# Records for locating displayed items
□ □ □
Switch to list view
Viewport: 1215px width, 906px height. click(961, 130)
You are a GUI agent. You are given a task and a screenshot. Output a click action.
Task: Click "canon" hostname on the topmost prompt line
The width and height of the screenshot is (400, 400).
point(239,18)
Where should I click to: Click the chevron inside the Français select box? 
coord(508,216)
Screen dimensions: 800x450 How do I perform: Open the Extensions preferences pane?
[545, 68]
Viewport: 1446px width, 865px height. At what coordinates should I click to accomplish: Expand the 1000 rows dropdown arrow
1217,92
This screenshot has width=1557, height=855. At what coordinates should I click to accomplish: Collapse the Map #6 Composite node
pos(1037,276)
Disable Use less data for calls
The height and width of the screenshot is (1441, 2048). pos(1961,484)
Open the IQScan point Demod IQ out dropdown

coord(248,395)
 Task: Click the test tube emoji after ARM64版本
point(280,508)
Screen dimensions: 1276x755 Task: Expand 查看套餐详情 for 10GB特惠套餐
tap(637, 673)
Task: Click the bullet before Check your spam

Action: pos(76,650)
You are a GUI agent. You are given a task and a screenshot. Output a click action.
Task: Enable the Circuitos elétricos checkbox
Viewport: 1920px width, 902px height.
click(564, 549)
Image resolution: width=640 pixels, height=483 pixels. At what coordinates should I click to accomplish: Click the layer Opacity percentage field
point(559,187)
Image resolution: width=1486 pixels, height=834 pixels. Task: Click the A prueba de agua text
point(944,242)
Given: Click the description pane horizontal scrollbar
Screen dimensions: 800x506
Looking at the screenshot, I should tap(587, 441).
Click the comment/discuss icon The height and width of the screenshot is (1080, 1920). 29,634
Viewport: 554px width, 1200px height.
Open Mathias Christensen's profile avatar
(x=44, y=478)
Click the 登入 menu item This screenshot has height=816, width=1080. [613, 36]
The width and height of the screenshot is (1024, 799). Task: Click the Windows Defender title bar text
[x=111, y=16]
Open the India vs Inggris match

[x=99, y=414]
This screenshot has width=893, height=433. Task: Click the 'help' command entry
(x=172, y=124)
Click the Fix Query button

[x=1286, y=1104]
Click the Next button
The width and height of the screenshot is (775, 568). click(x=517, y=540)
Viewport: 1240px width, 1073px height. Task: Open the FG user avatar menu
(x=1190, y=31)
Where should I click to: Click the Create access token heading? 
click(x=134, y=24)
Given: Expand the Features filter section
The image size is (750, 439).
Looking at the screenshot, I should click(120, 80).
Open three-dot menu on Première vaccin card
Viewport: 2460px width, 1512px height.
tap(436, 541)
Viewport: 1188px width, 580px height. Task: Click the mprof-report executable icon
□ □ □
# Job
Reproduce all of the records above verbatim, preserving every line as it stands.

# Worked answer
Switch to list view
Viewport: 1215px width, 906px height. click(961, 130)
You are a GUI agent. You are given a task and a screenshot. Output a click action.
Task: Click "canon" hostname on the topmost prompt line
The width and height of the screenshot is (400, 400).
point(239,18)
Where should I click to: Click the chevron inside the Français select box? 
coord(508,216)
Screen dimensions: 800x450 How do I perform: Open the Extensions preferences pane?
[545, 68]
Viewport: 1446px width, 865px height. At what coordinates should I click to accomplish: Expand the 1000 rows dropdown arrow
1217,92
This screenshot has width=1557, height=855. At what coordinates should I click to accomplish: Collapse the Map #6 Composite node
pos(1037,276)
Disable Use less data for calls
The height and width of the screenshot is (1441, 2048). pos(1961,484)
Open the IQScan point Demod IQ out dropdown

coord(248,395)
 Task: Click the test tube emoji after ARM64版本
point(280,508)
Screen dimensions: 1276x755 Task: Expand 查看套餐详情 for 10GB特惠套餐
tap(637, 673)
Task: Click the bullet before Check your spam

Action: pos(76,650)
You are a GUI agent. You are given a task and a screenshot. Output a click action.
Task: Enable the Circuitos elétricos checkbox
Viewport: 1920px width, 902px height.
click(564, 549)
Image resolution: width=640 pixels, height=483 pixels. At what coordinates should I click to accomplish: Click the layer Opacity percentage field
point(559,187)
Image resolution: width=1486 pixels, height=834 pixels. Task: Click the A prueba de agua text
point(944,242)
Given: Click the description pane horizontal scrollbar
Screen dimensions: 800x506
Looking at the screenshot, I should tap(587, 441).
Click the comment/discuss icon The height and width of the screenshot is (1080, 1920). 29,634
Viewport: 554px width, 1200px height.
Open Mathias Christensen's profile avatar
(x=44, y=478)
Click the 登入 menu item This screenshot has height=816, width=1080. [613, 36]
The width and height of the screenshot is (1024, 799). Task: Click the Windows Defender title bar text
[x=111, y=16]
Open the India vs Inggris match

[x=99, y=414]
This screenshot has width=893, height=433. Task: Click the 'help' command entry
(x=172, y=124)
Click the Fix Query button

[x=1286, y=1104]
Click the Next button
The width and height of the screenshot is (775, 568). click(x=517, y=540)
Viewport: 1240px width, 1073px height. Task: Open the FG user avatar menu
(x=1190, y=31)
Where should I click to: Click the Create access token heading? 
click(x=134, y=24)
Given: Expand the Features filter section
The image size is (750, 439).
Looking at the screenshot, I should click(120, 80).
Open three-dot menu on Première vaccin card
Viewport: 2460px width, 1512px height.
tap(436, 541)
Viewport: 1188px width, 580px height. Task: Click the mprof-report executable icon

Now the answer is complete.